Desktop Linux must focus on local communities for recruiting the next wave of users and evangelists. Ubuntu has the right idea with its LoCo initiative. However, to get really local and networked, a distro-centric local community is not the most efficient. If local Ubuntu, Debian, Slackware, etc. users never meet, they will forfeit great networking opportunities. There needs to be local GNU/Linux/FOSS communities with broad ranges of software experience, occupations, contacts, and distro preferences. Fortunately, many already exist, and there is at least one list where people can find groups near them. Linux promoters must recognize face-to-face personal interaction as a primary means for strategic growth of desktop Linux.

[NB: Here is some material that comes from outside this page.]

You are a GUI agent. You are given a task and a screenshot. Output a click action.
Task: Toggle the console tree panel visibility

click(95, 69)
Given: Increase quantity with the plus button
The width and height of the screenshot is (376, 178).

Local free software organizations need to be able to offer free Linux installation and encourage people to reuse or donate computers that would run poorly with current Windows systems. Certain groups are naturally good targets to recruit and possibly join as recruiters themselves. Decentralist political groups, neighborhood associations, Parent Teacher Associations, and other educational organizations are also intelligent low budget groups. College groups, homeschool groups, agriculture co-ops, churches, and religious groups are all great places to find people who have spare computers to reinvigorate or donate, or would be willing to have a computer set to dual boot. In general, groups that depend on donations or have small budgets are looking for ways to minimize unnecessary costs. Some of their members would likely be radicalized when they learn what little is required to show others how to switch to Linux.

Local free software organizations need a quick and easy tool to communicate what the GNU/Linux OS can do. Perhaps the best method would also serve as a means of introduction. An organization could create business cards that provide a brief description of the local Linux group, its Web address, and purpose. The card should be visually impressive and colorful. They can let people know that the card itself was designed with only free software, whether it be OpenOffice.org, gLabels, Inkscape, Scribus, or some combination that anyone could easily get through Linux.

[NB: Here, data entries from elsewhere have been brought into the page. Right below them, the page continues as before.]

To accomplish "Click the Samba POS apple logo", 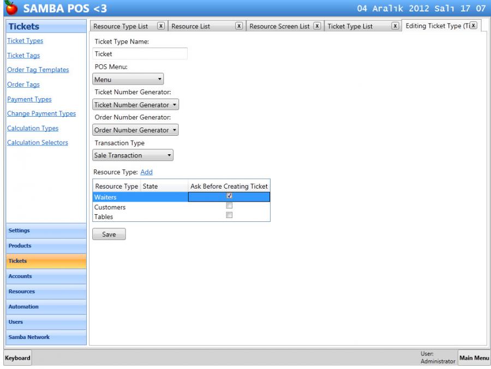I will [11, 8].
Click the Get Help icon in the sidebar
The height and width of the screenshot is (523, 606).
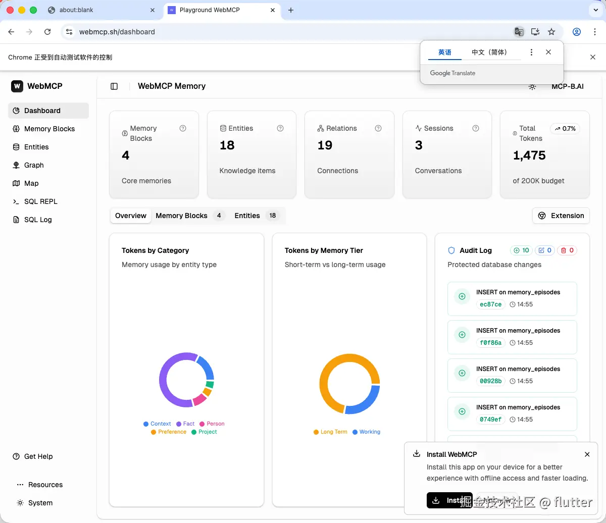(x=15, y=456)
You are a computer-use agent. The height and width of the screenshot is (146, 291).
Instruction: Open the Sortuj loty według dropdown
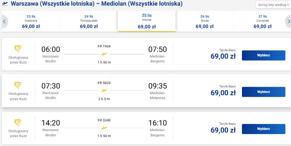pyautogui.click(x=273, y=5)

Is there a model for such success without advertising budgets? Ask yourself how you heard about and started using Google. Was it through advertising? Google became a giant because the barrier to trying a new search engine was so low and the value quickly obvious. It was used by almost everyone before anyone saw a Google advertisement. If Linux advocates can do the same, then Windows will be in trouble. I don't see how this can happen without active local free software groups that seek out growth, and success would likely be in proportion to the efficiency of local groups. If some are more successful than others, then the more successful local methods could be adopted elsewhere.

All the experience and networked knowledge of local free software cooperatives might be enough that small businesses would hire the local groups to upgrade their computer systems to Linux for real money. Local groups could even have contracts with particular distros that provide paid business support to receive some of the profit. Local cooperatives would not likely make much money, but maybe enough on occasion to purchase a few rounds of quality microbrews to celebrate a few more people unshackled from Goliath-soft. Very few people will get rich with Linux, but a lot of people could be meaningfully less poor with it, and free-as-in-freedom might actually buy the enjoyment of a few free-as-in-beers.